Task directions:
Find every line in the data that contains the word "Cookies". Return each of those lines.

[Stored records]

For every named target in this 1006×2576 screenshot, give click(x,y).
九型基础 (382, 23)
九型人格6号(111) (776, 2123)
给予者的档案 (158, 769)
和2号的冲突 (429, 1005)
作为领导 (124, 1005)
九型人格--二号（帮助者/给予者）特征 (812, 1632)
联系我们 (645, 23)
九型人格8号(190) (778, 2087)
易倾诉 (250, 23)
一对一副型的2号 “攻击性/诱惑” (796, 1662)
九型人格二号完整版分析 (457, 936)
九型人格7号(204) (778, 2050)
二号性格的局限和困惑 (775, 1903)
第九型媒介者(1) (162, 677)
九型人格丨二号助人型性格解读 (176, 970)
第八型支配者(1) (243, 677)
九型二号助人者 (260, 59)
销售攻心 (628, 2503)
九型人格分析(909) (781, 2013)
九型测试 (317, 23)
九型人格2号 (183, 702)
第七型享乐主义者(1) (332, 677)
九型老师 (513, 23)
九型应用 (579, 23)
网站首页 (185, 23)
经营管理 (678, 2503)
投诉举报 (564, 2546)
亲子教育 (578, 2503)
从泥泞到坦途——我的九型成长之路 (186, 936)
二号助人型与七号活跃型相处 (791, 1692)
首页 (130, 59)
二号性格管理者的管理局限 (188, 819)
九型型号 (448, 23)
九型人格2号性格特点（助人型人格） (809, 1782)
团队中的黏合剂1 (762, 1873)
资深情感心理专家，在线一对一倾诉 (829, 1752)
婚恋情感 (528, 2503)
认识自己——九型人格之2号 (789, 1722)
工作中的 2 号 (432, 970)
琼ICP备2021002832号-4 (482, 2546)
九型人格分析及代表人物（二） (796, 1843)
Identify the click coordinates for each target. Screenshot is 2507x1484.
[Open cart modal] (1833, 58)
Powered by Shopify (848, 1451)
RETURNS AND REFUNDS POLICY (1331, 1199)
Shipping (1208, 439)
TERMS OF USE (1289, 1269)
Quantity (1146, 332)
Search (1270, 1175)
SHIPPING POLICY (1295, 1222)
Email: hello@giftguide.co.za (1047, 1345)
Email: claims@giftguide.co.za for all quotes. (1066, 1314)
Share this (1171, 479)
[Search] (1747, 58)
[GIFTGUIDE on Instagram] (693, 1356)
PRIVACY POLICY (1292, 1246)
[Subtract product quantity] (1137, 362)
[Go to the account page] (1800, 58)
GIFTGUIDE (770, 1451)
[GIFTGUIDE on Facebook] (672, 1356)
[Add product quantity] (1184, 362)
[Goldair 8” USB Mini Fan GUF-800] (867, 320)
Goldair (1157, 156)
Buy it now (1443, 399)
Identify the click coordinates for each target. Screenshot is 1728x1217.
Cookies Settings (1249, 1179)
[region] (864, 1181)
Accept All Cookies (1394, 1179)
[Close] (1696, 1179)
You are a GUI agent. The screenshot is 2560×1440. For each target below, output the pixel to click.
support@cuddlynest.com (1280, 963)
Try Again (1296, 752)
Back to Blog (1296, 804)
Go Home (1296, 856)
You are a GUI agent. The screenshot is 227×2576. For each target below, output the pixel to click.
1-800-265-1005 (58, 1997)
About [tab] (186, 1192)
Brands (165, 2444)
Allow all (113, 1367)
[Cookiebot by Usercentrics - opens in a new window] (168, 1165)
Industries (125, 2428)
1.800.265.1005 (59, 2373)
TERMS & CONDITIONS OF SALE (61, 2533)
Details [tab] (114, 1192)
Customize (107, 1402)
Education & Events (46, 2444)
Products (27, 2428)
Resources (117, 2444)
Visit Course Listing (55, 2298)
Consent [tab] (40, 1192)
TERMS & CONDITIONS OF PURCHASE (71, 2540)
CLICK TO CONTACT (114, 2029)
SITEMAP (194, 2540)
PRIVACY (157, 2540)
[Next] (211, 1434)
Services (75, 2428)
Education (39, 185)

Reply to the exercise:
Cookies Settings (1249, 1179)
Accept All Cookies (1394, 1179)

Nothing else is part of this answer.